Arquitetura e suas origens

A linguagem artística e sua metodologia

A linguagem artística e sua metodologia.

linguagem artistica

Deve-se a Louis Marin e Jan Mukaravsky, mais recentemente, duas importantes abordagens semiológicas da linguagem artística.

O primeiro é bastante conhecido entre aqueles que se dedicam a Semiologia, em nosso meio tendo um trabalho sobre Poussin já traduzido para o inglês, além de inúmeras publicações em língua francesa. O segundo não mereceu, me nosso pais, maior divulgação excetuando o excelente apanhado que realiza Merquior sobre o único texto então existente, em tradução italiana – La funzione, lá Norma e II Valore Estético come Fatti Sociale (Torino, 1971) e servindo-se também, de algumas traduções esparsas em inglês e de citações da crítica especializada.

Ainda de Mukarovaky, encontramos o pequeno opúsculo publicado em espanhol, com o título Arte Y Semiologia (Madrid, 1971) com alguma circulação entre nós.

Marin produzia realizar alguma leitura com aplicações semiológicas, enquanto que Mukarosvsky adota a linha semiótica, dedica-se a teoria estética, fornecendo o embasamento para uma interpretação correta da linguagem artística.

Seguindo as pegadas de Marin, poderíamos afirmar que existe sensível diferença entre o artista, como produtor, e o público, como receptor. Mukarovsky destaca por sua vez, a complexidade de uma obra de arte, onde as individualizes dos componentes e das partes acabem por possuir um significado apenas parcial. Com a união desses diversos significados parciais teremos segundo ele o sentido geral da obra, da mesma maneira que existe mediação entre aquele que cria o signo (autor) e o destinatário (frutidor).

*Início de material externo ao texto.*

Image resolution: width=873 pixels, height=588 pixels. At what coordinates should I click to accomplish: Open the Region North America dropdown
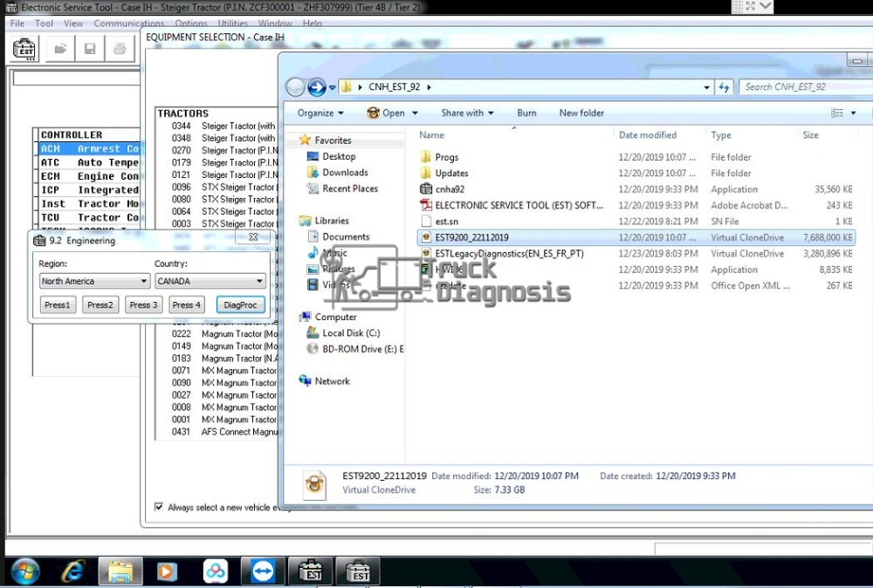point(94,281)
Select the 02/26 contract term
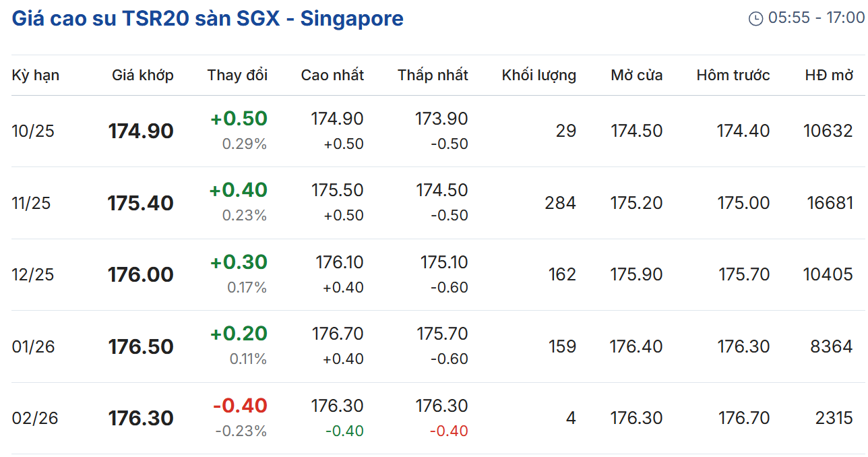The height and width of the screenshot is (457, 868). click(x=35, y=418)
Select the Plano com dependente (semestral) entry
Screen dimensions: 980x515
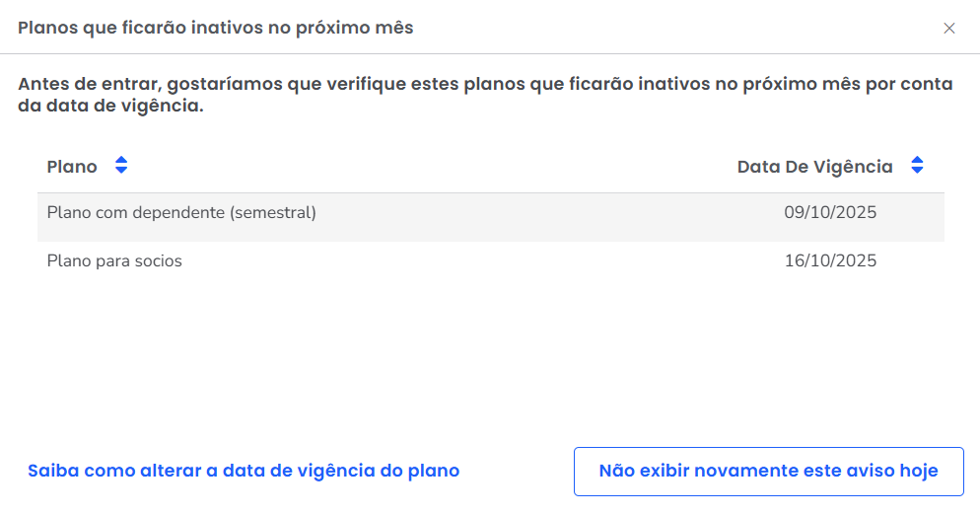[181, 212]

Seria então possível uma semiologia do pictórico? Marin alega que essa provável semiologia depararia com sua própria existência, na medida em que terminaria por constituir-se numa linguagem sobre o que deveria permanecer fora do campo da linguagem”. Essa contradição resultaria das duas direções em que se orientam os signos de obra artística, o visível e o visível, Repetindo Paul Klee “a arte não produz o visível, ela torna visível”.

Prosseguindo na indagação cumpriria perguntar se uma ciência da arte é exequível, no sentido de que não considerava mais o subjetivismo do frutidor, mas o sistema por meio do qual ele poderia ser olhado.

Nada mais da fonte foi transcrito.